Exercise description: Report back the lines in this listing that carry the string "computer".

......

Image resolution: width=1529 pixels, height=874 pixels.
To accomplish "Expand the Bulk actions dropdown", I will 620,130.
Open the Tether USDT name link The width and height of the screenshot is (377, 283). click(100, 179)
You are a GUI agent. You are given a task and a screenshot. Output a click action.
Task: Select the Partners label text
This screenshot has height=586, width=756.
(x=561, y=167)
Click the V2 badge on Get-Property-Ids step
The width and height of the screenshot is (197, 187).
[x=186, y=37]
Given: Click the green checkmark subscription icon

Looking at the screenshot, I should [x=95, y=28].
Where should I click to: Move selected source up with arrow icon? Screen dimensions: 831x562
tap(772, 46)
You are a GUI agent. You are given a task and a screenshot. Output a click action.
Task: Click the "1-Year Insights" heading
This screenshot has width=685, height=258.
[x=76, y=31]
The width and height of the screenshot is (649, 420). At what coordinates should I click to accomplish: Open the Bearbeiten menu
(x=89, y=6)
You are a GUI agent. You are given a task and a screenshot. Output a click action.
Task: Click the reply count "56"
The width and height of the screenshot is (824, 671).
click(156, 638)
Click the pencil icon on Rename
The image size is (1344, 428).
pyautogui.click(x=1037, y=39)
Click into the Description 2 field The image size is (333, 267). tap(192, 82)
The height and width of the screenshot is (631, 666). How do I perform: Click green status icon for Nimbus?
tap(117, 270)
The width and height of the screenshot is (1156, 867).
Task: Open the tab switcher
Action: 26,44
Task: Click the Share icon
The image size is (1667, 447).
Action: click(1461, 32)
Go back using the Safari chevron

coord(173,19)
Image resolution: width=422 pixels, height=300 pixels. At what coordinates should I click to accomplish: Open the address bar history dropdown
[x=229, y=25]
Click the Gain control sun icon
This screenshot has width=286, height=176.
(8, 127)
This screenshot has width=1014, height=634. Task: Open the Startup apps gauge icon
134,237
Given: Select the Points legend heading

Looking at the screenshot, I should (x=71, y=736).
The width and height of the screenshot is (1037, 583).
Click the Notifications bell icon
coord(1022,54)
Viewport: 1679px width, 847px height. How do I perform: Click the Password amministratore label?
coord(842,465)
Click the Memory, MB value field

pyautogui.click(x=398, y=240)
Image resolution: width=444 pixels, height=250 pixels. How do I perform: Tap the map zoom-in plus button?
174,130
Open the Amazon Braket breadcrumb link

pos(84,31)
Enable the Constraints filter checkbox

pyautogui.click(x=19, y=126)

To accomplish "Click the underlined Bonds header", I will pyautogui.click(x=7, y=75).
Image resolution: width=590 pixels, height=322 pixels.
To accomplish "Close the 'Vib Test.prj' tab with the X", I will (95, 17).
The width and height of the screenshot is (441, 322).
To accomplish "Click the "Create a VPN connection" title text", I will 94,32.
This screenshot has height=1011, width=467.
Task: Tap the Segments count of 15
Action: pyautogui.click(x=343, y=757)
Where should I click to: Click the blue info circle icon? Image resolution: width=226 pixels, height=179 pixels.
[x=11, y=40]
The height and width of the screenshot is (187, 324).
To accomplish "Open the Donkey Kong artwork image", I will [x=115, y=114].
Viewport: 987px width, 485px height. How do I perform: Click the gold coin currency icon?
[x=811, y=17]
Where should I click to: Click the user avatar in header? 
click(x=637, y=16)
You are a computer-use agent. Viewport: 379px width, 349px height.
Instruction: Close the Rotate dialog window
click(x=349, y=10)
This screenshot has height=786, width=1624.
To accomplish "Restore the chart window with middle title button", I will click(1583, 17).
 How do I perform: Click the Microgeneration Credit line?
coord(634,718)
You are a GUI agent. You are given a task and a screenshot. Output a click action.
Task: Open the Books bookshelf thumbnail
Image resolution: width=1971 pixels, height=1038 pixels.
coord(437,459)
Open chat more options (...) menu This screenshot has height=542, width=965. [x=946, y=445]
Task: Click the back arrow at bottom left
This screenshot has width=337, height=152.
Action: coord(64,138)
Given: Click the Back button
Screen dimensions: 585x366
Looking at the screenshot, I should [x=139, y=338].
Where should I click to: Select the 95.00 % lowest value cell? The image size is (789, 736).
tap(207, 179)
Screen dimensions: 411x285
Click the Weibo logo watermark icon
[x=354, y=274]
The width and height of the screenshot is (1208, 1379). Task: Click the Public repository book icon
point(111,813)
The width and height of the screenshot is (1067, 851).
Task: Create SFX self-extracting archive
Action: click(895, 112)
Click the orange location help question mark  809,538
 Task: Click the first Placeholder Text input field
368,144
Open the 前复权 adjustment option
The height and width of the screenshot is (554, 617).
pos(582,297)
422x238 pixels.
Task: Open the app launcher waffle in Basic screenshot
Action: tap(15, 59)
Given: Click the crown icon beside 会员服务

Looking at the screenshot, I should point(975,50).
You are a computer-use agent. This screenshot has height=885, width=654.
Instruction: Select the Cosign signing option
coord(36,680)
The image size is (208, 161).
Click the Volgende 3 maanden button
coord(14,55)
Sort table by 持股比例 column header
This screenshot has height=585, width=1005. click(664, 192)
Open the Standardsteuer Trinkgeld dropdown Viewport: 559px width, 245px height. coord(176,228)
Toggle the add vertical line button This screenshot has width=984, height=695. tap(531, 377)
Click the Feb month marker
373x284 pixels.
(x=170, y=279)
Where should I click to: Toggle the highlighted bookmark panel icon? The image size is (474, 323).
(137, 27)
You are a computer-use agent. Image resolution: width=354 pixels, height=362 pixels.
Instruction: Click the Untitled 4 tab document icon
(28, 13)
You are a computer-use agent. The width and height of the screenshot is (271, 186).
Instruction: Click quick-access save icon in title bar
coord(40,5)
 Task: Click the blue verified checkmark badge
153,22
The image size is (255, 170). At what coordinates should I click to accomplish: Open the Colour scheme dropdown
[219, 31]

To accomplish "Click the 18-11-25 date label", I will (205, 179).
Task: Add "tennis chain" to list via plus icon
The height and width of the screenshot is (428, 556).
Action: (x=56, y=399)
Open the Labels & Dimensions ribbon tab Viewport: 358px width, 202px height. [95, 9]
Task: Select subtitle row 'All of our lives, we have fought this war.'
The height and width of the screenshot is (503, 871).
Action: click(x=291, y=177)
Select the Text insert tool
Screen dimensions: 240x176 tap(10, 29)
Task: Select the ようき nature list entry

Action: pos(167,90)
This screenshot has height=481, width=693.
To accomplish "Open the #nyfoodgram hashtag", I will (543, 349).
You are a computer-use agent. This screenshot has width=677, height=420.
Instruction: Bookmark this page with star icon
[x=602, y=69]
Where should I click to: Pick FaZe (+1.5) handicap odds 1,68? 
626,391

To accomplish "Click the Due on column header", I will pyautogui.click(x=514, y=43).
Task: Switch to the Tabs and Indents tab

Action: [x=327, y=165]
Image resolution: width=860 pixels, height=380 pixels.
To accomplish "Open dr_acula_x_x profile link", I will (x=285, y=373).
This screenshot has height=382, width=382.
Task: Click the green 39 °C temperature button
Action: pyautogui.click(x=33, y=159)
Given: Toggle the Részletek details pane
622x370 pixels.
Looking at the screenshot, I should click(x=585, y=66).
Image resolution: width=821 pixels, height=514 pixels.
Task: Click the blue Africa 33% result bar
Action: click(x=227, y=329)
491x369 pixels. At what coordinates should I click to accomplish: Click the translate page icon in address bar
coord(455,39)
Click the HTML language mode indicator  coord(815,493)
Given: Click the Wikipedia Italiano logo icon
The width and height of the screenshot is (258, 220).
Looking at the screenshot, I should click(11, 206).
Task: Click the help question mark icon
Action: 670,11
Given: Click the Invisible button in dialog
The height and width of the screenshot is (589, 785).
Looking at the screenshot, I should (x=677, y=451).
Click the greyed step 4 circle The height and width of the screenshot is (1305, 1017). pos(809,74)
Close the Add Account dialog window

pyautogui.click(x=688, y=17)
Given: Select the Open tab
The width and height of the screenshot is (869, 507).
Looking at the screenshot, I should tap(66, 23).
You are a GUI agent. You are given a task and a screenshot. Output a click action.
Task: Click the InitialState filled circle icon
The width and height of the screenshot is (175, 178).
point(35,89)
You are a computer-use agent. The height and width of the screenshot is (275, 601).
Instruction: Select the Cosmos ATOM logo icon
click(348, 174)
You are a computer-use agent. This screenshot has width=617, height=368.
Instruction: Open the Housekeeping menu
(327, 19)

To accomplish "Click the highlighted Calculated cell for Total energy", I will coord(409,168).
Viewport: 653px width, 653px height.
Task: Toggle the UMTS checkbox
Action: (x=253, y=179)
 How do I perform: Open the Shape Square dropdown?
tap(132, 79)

......

Written response:
You are a computer-use agent. Viewport: 379px width, 349px height.
You are a computer-use agent. This screenshot has height=885, width=654.
You are a computer-use agent. Image resolution: width=354 pixels, height=362 pixels.
You are a computer-use agent. The width and height of the screenshot is (271, 186).
You are a computer-use agent. This screenshot has width=677, height=420.
You are a computer-use agent. The height and width of the screenshot is (275, 601).
You are a computer-use agent. This screenshot has width=617, height=368.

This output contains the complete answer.